Amendment No. 1 to Form F-3 filed November 9, 2021
Prospectus Cover Page, page i
| 1. | Please disclose prominently on the prospectus cover page that you are not a Chinese operating company but a Cayman Islands holding company with operations conducted by your subsidiaries based in China. We note your disclosure that such structure involves unique risks to investors. Provide a cross-reference to your detailed discussion of risks facing the company and the offering as a result of this structure. |
In response to the Staff’s comment, the Company has revised the disclosures on the prospectus cover page and page 12 of the Revised Form F-3.
| 2. | We note your response to prior comment 1 and reissue in part. Please provide prominent disclosure that addresses how recent statements and regulatory actions by China’s government, such as those related to the use of variable interest entities and data security or anti-monopoly concerns, has or may impact the company’s ability to conduct its business, accept foreign investments, or list on a U.S. or other foreign exchange. |
In response to the Staff’s comment, the Company has revised the disclosures on the prospectus cover page and page 4 of the Revised Form F-3.

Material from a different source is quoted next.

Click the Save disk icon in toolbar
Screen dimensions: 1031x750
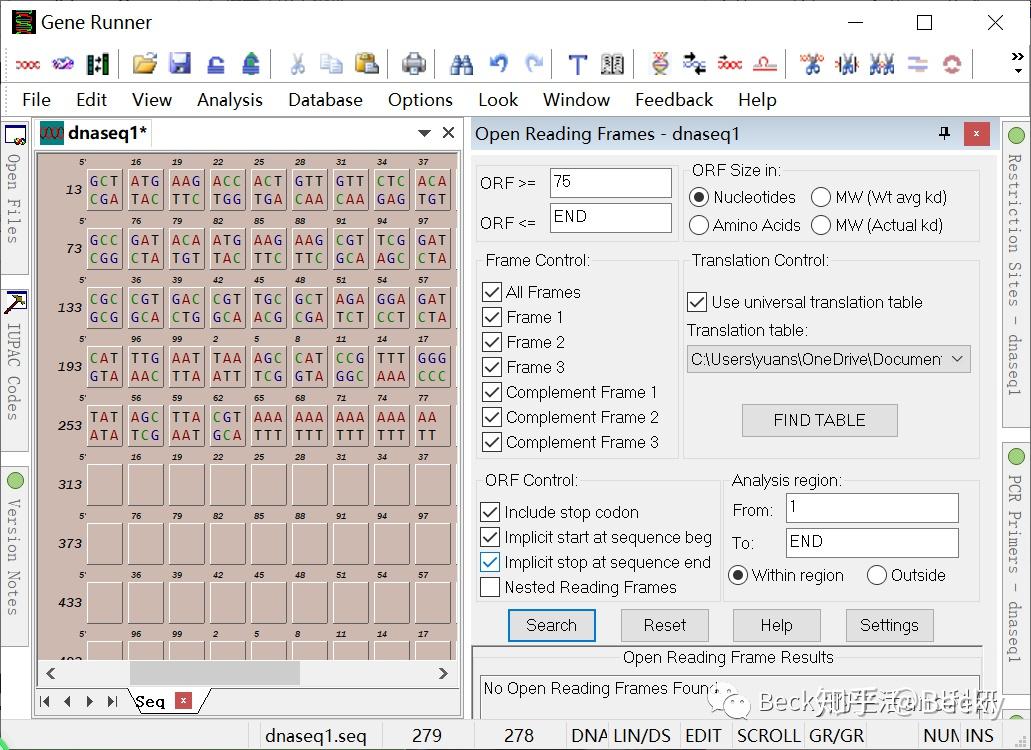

| 3. | We note your response to prior comment 2 and reissue in part. Please confirm that you will refrain from using terms such as “we” or “our” when describing activities of subsidiaries throughout the registration statement and revise as necessary. In this regard, we note that you use such terms when referring to the holding company and subsidiaries together as a group. |
In response to the Staff’s comment, the Company the Company has revised the disclosures on pages 1, 4, 6, 7 and 9 of the Revised Form F-3 and respectfully advises the Staff that it will refrain from using terms such “we” or “our” when describing activities of subsidiaries throughout the registration statement.
| 4. | We note your response to prior comment 5. Please expand your disclosure on the prospectus cover page to provide a description of how cash is transferred through your organization and state whether any transfers, dividends, or distributions have been made to date. |
In response to the Staff’s comment, the Company has revised the disclosures on the prospectus cover page.
Our Company, page 1
| 5. | We note your response to prior comment 3 and reissue in part. In the summary of risk factors, specifically discuss risks arising from the legal system in China, including risks and uncertainties regarding the enforcement of laws and that rules and regulations in China can change quickly with little advance notice. |
In response to the Staff’s comment, the Company has revised the disclosures on pages 5 and 9 of the Revised Form F-3.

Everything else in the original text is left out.